Coached by influential football grandmaster Valeriy Lobanovskyi, Dynamo Kyiv boasted a young Andriy Shevchenko and Sergiy Rebrov and genuinely could’ve made it all the way.
Dynamo demonstrated their outrageous quality by taking four points from Premier League champions Arsenal in the group stages before knocking out the holders Real Madrid in the quarters.
They held a two-goal lead over Bayern in the first leg of the semis but conceded twice late on in a thrilling 3-3 draw in the Ukrainian capital, and were made to pay for it with a 1-0 defeat in Bavaria in the second leg.
READ: Why the 1998-99 Champions League was European football at its very best
Leeds United
On the one hand, you probably can believe Leeds United made it to the Champions League semi-finals.
Not only did Leeds have serious pedigree as a club – 1975 European Cup finalists, 1992 English First Division winners – but they had quality and ambition. No Premier League side picked up more points in the year 2001. This was a serious side capable of competing.

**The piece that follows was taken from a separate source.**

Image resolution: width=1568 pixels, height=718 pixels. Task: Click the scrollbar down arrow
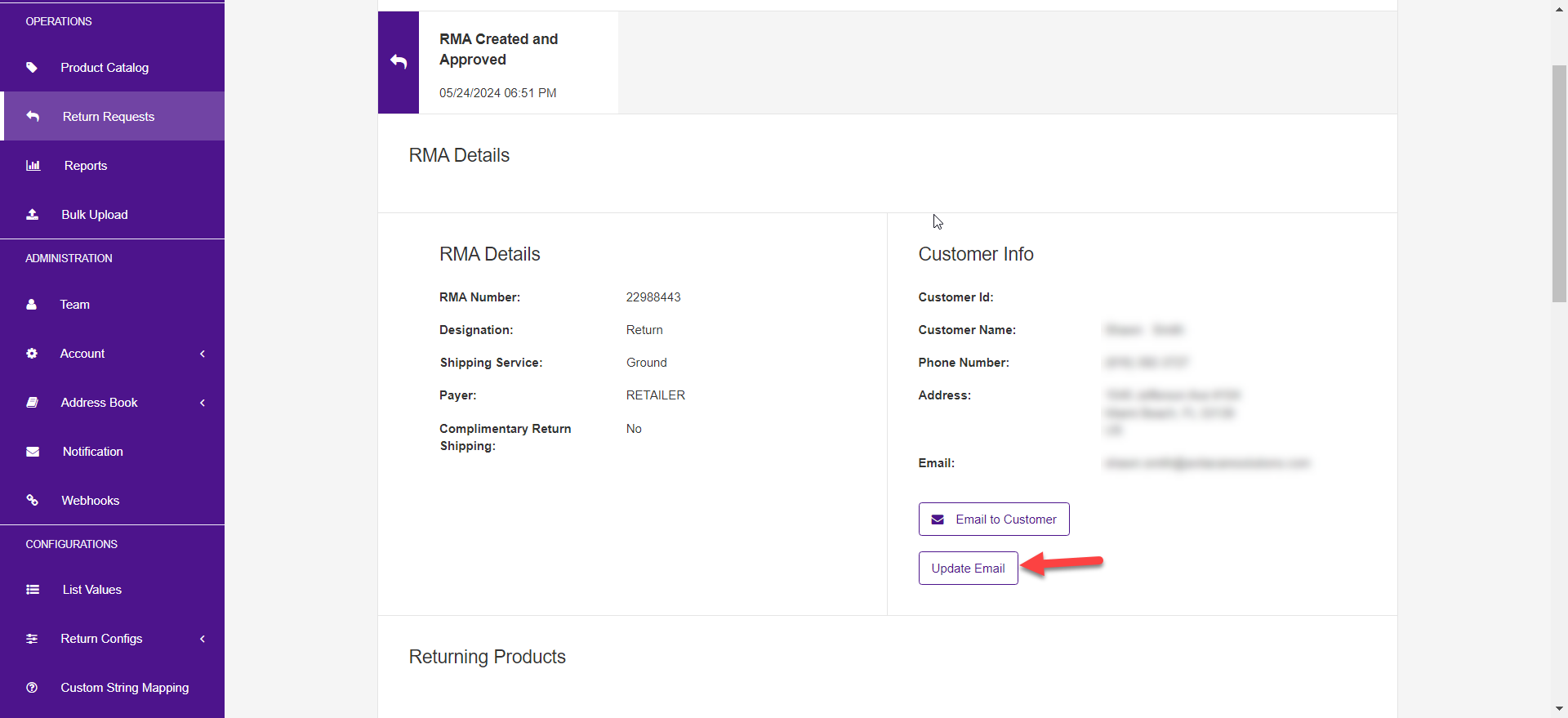tap(1559, 709)
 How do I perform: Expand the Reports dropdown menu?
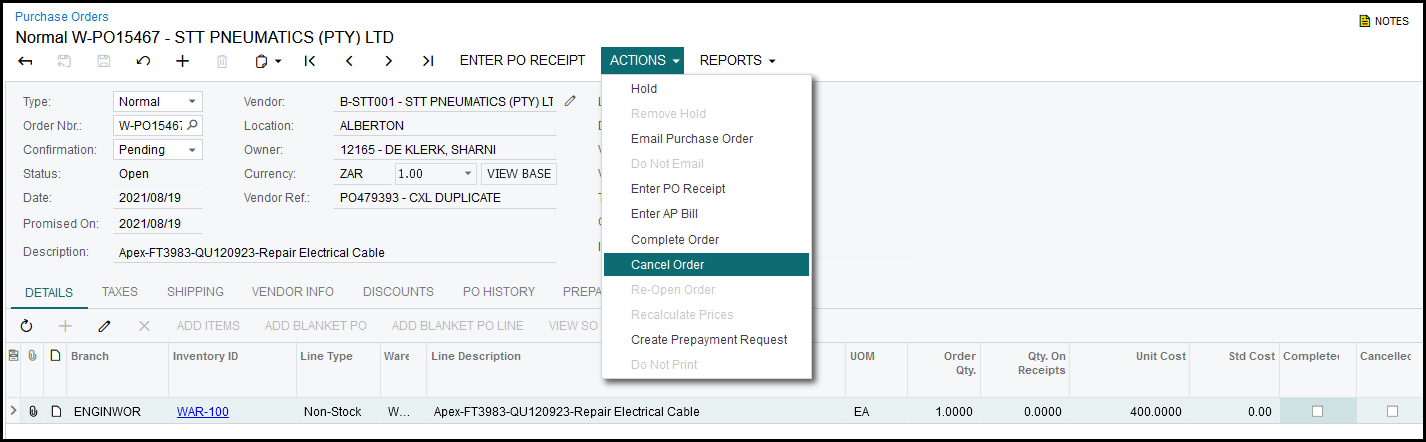tap(737, 61)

Even younger football enthusiasts who weren’t around to see David O’Leary’s ‘babies’ in their unforgettable 2000-01 campaign probably know the well-worn fable.

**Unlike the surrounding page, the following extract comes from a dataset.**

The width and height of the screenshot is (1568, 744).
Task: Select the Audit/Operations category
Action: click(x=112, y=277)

‘Doing a Leeds’ has its own Wikipedia page, while the riches-to-rags story even inspired a widely-used ‘Leeds Days’ idiom in South Korea.
Before the fall, they were a sight to behold. They made it out of the two group stages – featuring the likes of Barcelona, Real Madrid, AC Milan and Lazio – before blowing away Deportivo La Coruna with a 3-0 victory in front of a raucous Elland Road in the quarters.
Hector Cuper’s supremely organised Valencia proved a bridge too far in the semis.
…On the other hand, it still beggars belief that they could fall to the second tier just three years later, down to League One another three years after that, and ultimately take 16 years to make it back to the Premier League.
How on earth can you mess things up that badly?
QUIZ: Can you name every player to feature in Leeds United’s 2000-01 CL semis run?
Deportivo La Coruna
You suspect that a member of Depor’s board could’ve done with perusing that ‘Doing a Leeds’ Wikipedia page as a cautionary tale on what not to do. Alas.
Super Depor’s fall from grace wasn’t quite as swift or spectacular as Leeds’, but it was still quite something, relegated to Spanish football’s regional third tier for the first time in their history back in 2020.
They have since made it back to the Segunda Division, but reclaiming their former glories still looks a long way off.
They won the La Liga title in 1999-00 and finished runners-up two years after that.
In 2002, they p*ssed on Madrid’s 100th birthday party celebrations, beating them 2-1 in the Copa del Rey final at the Bernabeu.
Alongside those domestic achievements, Depor were appointment viewing on Champions League nights.
Never more so than the 4-0 quarter-final comeback against AC Milan in 2003-04, still one of the most remarkable results in the competition’s history.
In the semis, they were only narrowly beaten by Jose Mourinho’s Porto, 1-0 over both legs.
Schalke
Leeds and Deportivo aren’t the only Champions League semi-finalists to have suffered relegation.
Schalke are one of the historic giants of German football, Borussia Dortmund’s main local rivals, regularly roared on by 60,000+ supporters.
But in recent years, they’ve become a yo-yo club, albeit one that doesn’t look like returning to the Bundesliga again anytime soon.
They’re currently 13th in the second tier, closer to relegation than the play-offs.
As recently as 2010-11, they made an unlikely run to the Champions League semis, a year in which they sacked the inimitably eccentric Felix Magath and ended up 14th in the Bundesliga.
After bringing in Ralf Rangnick, they made it past Valencia and knocked out holders Inter before inevitably proving no match for Manchester United with a pair of defeats in the semis.